Records for processing below:

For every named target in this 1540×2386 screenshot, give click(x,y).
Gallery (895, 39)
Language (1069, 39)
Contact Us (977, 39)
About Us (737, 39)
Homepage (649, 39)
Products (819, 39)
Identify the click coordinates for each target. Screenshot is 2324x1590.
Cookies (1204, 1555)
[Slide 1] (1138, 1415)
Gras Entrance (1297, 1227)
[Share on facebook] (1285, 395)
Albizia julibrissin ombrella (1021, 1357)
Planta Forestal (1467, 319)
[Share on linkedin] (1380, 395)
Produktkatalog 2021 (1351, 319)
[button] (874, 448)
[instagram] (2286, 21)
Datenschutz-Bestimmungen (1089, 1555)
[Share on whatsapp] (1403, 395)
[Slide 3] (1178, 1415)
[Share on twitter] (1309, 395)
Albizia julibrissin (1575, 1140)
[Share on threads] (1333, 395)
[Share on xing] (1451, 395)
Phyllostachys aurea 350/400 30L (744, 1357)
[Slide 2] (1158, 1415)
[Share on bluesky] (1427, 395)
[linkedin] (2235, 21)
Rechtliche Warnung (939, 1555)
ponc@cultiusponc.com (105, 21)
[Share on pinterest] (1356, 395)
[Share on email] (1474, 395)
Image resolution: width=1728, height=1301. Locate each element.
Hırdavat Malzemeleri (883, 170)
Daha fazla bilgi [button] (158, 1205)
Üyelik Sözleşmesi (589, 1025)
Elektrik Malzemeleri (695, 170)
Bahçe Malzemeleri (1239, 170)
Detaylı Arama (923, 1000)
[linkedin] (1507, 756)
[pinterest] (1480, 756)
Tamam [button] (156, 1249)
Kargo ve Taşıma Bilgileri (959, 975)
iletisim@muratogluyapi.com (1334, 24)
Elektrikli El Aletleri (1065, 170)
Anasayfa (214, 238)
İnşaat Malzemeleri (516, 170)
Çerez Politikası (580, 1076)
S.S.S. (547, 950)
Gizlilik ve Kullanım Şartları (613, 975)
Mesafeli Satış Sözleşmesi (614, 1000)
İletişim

End of Records for processing.

:: Problem statement ::
Nothing but the line with "[pinterest] (1480, 756)" and the lines after it, through the end of the material, should appear in the output, word for word.

:: Written reply ::
[pinterest] (1480, 756)
Tamam [button] (156, 1249)
Kargo ve Taşıma Bilgileri (959, 975)
iletisim@muratogluyapi.com (1334, 24)
Elektrikli El Aletleri (1065, 170)
Anasayfa (214, 238)
İnşaat Malzemeleri (516, 170)
Çerez Politikası (580, 1076)
S.S.S. (547, 950)
Gizlilik ve Kullanım Şartları (613, 975)
Mesafeli Satış Sözleşmesi (614, 1000)
İletişim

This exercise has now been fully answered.